Does anyone know how to fix this problem? For certain kinds of (otherwise error-free) kernels that run in a long loop, like this one:

for (int i = 0; i < N; i++) {
// some writes
// memory barrier
// some reads

for large enough N and large enough run size, the kernel is killed resulting in CL_INVALID_COMMAND_QUEUE in subsequent calls, and sometimes (!) pfn_notify, the error callback passed to clCreateContext, receives the following message: “CL_OUT_OF_RESOURCES error waiting for idle on GeForce GTX 580.” This also happens when there are many atomic accesses in long loops.

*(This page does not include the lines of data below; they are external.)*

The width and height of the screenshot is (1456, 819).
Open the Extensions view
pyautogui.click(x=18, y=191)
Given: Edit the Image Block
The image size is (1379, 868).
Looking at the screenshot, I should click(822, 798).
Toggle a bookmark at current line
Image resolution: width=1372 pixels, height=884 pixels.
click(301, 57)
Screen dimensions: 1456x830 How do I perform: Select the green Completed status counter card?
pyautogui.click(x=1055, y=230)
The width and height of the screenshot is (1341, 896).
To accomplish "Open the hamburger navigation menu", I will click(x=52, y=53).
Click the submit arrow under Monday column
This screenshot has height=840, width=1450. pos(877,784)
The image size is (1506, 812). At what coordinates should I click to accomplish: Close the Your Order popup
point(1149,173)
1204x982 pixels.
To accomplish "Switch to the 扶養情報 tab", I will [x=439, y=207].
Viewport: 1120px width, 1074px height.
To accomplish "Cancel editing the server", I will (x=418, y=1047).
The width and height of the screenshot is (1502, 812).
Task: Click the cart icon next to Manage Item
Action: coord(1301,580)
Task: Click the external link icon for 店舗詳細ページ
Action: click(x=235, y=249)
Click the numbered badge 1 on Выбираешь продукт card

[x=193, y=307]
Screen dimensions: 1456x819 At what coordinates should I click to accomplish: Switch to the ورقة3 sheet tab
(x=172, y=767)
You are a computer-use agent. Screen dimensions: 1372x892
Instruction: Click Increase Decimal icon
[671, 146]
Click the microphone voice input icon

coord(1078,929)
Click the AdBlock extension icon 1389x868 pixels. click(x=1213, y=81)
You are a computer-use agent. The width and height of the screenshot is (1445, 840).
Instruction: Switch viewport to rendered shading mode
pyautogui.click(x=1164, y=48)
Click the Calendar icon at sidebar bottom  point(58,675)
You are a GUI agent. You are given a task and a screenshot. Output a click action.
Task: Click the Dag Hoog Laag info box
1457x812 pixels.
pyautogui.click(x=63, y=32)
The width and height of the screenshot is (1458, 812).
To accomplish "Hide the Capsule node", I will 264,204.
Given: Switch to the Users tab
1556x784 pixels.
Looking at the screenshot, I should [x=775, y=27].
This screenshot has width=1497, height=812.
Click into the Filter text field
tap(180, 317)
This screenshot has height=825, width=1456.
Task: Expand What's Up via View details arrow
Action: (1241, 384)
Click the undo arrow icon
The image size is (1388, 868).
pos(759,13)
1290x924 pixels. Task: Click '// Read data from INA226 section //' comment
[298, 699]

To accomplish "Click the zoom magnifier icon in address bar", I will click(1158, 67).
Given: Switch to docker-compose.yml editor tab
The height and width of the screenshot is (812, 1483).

Do you know what causes this? I’m imagining some timer times out because the driver believes the threads are in an infinite loop, and kills the kernel. It is notable that the run size has to be wide enough for this to happen, which means that this is probably caused by an impatient scheduler.

I’m not really asking NVIDIA OpenCL developers to solve the halting problem, but a more reasonable timeout period like at least a few seconds would let the more complicated kernels to run.

This is also an extremely frustrating occurrence: I don’t know how to predict when this will happen, and 19 out of 20 times my code doesn’t even get the pfn_notfy callback, so I effectively have to way of knowing what happened most of the time. Is there a parameter I can set to control this? Does anybody have any insight? Thanks.

P.S. BTW this is running the “OpenCL 1.1 CUDA 4.0.1” drivers

I am seeing the same problem with the 280.13 drivers. No such error with the 270.41.19 drivers.